マイカー通勤者のEV充電をどう見る?
グローバル市場では、2015年のCOP21(第21回国連気候変動枠組条約締約国会議)で締結されたパリ協定をきっかけに、企業経営のあり方が大きく変わり始めた。従来のような財務情報だけではなく、環境・ソーシャル(社会性)・ガバナンスを重視するESG投資が拡大し、欧米でのEVシフトを後押しする形となった。
そうした中、企業はサスティナビリティ関連情報の開示を求められるようになった。
金融庁によれば、2025年3月にサスティナビリティ開示基準を公表。その中には、適用基準、一般基準、気候基準があり、これらをまとめてSSBJ基準と呼ぶ。
適用対象企業については「特に定めていないが、金融商品取引法の枠組みにおいて適用されること、特にグローバル投資家との建設的な対話を中心に据えた企業(プライム上場企業)が適用することを想定に開発を行った」としている。
その上で、プライム上場企業以外の企業に対しても、SSBJ基準に従いサスティナビリティ関連財務開示を策定することを推奨している。

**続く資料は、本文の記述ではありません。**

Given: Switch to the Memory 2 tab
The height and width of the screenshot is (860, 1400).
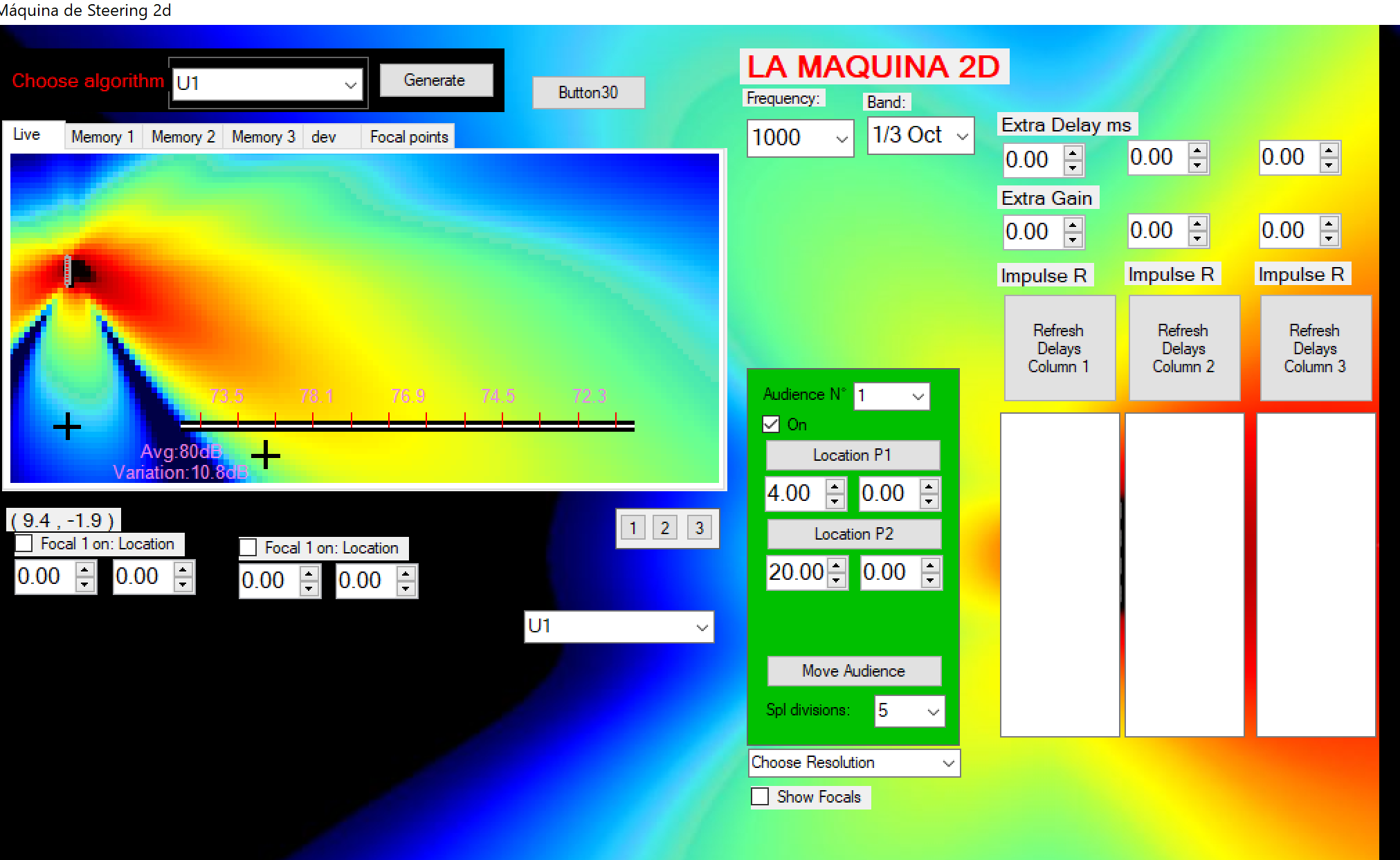Looking at the screenshot, I should click(x=183, y=137).
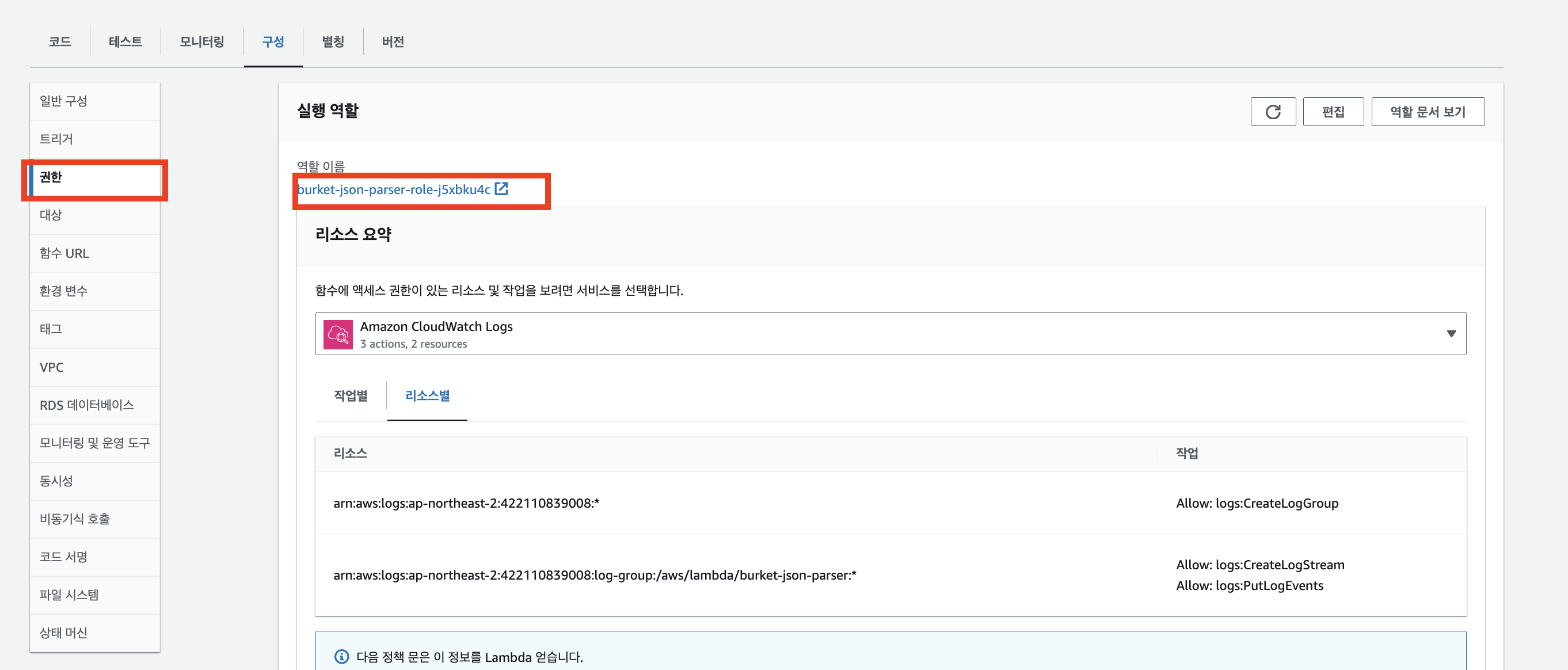
Task: Go to 함수 URL settings
Action: click(64, 253)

SSBJ基準では、CO2など温室効果ガスの定量について開示を、「スコープ1〜3」の3段階で規定。スコープ1は「自社の直接的な排出」、スコープ2は「購入した電力等を加味した間接的な排出」、そしてスコープ3は「バリューチェーン全体での排出」となる。
これを、企業におけるEVの活用に当てはめると、社用車はスコープ1に該当し、マイカー通勤はスコープ3の範疇という考え方が成り立つ。
悩ましいのは、EVをマイカーとして使う通勤者にとっては、充電が業務に関わるのか、それとも個人利用なのかという区別である。
そこでTerra Charge Bizでは、企業がマイカー通勤者に提供する充電用スマートフォンアプリで法人利用と個人利用を区別してログインする仕組みを構築した。
企業としてはTerra Chargeが全国各地ですでに設置している充電インフラをスコープ1およびスコープ3の両方で活用できるというわけだ。
SSBJ基準を考慮した社用車とマイカー通勤車のEV対応を考慮したTerra Chargeの説明図(写真:筆者撮影)
特にスコープ3では、取引先・連結子会社・地方工場など対応すべき対象が多いため、そうした企業群全体としてEVに対する充電サービスを一元化するメリットは大きいと、Terra Chargeは考えている。